While effective change means building consensus from staff on its necessity and direction, Hayes is critical of the leaders’ readiness to frame that discussion as “buy-in”. “Buy-in is a sales term, and there are a lot of salesmen you shouldn’t be buying anything from,” Hayes half-joked. “Buying in just means that the person trying to convince you to take action has created in you an emotional desire to do so, but if the change isn’t actually sustainably resourced and managed, it’s going to lead to cognitive dissonance in your change operators.” The more caregivers lack that perception of efficacy, and the more they feel like what they’re asked to do is at odds with their core objective – caring for patients – the less likely change will be successful.

“That dissonance drives dissatisfaction, pushes your best employees to roll up their sleeves in an unwinnable situation that burns them out completely, and worst of all,” continued Hayes, “it forces them to devalue the change. People don’t and can’t live with that state of dissonance, and that’s when they begin to check out and you see an increase in sick days or head-down absenteeism.”

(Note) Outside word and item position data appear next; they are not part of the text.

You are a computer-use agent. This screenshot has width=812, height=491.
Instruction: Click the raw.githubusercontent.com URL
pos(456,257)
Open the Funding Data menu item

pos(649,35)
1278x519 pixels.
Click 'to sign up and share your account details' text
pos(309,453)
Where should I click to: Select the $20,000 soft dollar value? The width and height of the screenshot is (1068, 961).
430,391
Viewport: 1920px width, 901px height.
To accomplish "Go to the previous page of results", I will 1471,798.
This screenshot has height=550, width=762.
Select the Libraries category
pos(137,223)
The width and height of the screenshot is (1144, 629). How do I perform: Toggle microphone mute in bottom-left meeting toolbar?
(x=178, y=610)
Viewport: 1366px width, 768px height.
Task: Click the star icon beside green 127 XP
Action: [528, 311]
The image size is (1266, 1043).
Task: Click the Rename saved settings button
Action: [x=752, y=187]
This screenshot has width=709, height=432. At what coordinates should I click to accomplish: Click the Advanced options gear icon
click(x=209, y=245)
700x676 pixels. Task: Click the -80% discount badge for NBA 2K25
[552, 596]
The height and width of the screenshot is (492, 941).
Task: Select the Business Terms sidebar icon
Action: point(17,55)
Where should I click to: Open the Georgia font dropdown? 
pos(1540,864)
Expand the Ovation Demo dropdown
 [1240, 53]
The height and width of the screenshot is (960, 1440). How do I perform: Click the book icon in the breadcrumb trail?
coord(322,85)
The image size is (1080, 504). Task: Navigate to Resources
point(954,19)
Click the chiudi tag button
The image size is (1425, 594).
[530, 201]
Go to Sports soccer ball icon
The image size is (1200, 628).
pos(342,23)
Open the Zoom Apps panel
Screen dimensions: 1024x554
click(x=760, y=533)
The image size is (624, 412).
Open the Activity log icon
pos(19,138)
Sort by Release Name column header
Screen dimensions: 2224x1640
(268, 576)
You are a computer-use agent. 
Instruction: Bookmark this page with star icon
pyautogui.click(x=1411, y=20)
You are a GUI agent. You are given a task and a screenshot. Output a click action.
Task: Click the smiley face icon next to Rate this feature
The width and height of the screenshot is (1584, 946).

Undertaking a Sustainable QI Journey

Each of Hayes’ recommendations hinges on the direct involvement and consistency in the action of both the leaders driving the QI initiatives and the employees that will be executing the work. So how can that be achieved? The short answer is, it’s complicated. At its essence, he’s speaking to achieving the goals outlined in Quadruple Aim – simultaneously pursuing population health, high-quality care, and lower per capita costs, while ensuring the professionals carrying out that workers have the resources and support needed to want to engage.